Editorial / May 12, 2026

The Demolition of the Voting Rights Act

The US Supreme Court is aiding and abetting voter suppression.

The Editors
Demonstrators outside the US Supreme Court.(Eric Lee / Getty)

America’s Southern sons of perdition and their Northern apologists defended the sin of human bondage with their blood-drenched cry of “states’ rights.” After they lost the Civil War, they defended the sin of Jim Crow and apartheid segregation. And now, rejecting the progress won with the lives of civil-rights martyrs, they are defending the antidemocratic sin of minority disenfranchisement. This is our nation’s unsettling history. Yet just as unsettling is the fact that at too many critical junctures in the 250-year struggle for American progress, the US Supreme Court has aided and abetted the Tories who have refused to accept the premise that all people are created equal.

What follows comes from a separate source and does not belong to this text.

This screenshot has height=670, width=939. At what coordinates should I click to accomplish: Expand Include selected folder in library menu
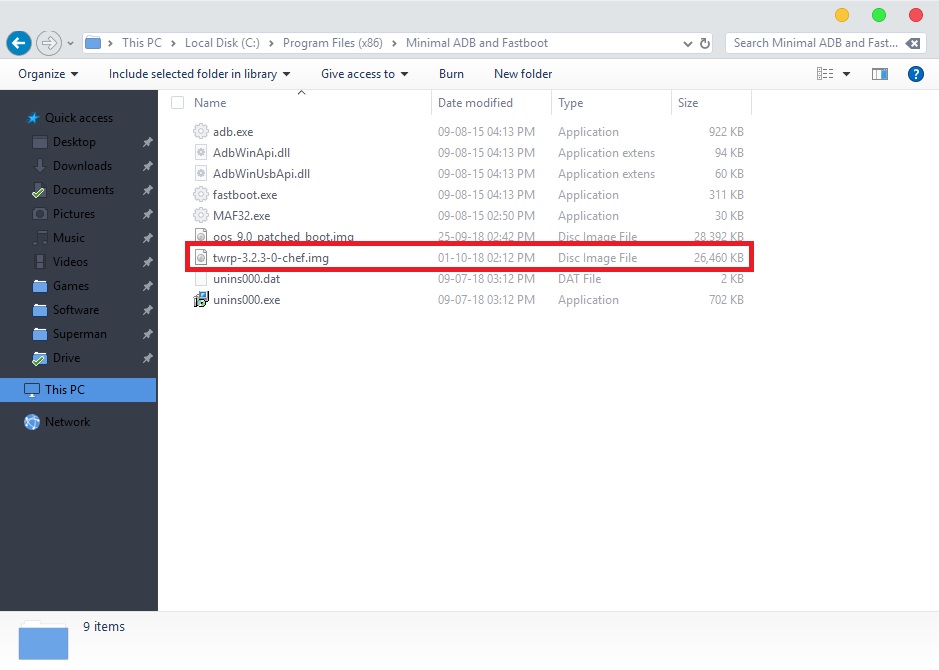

The Dred Scott decision in 1857.

Plessy v. Ferguson in 1896.

Shelby County v. Holder in 2013.

The Southern Tories repeatedly shamed themselves and their region. But it is the Supreme Court that has repeatedly shamed the nation. This legacy of infamy was carried forward on April 29, with a decision to eviscerate the Voting Rights Act of 1965. The 6–3 decision was the final blow in a decades-long fight by Republicans—now led by President Donald Trump—who have sought political gain by undoing the work of the Rev. Martin Luther King Jr., the labor leader A. Philip Randolph, organizers such as Bayard Rustin and Fannie Hamer, and President Lyndon Johnson and Vice President Hubert Humphrey—work that enabled Americans to finally step out of the shadow of states’ rights and walk forthrightly into the bright sunshine of human rights.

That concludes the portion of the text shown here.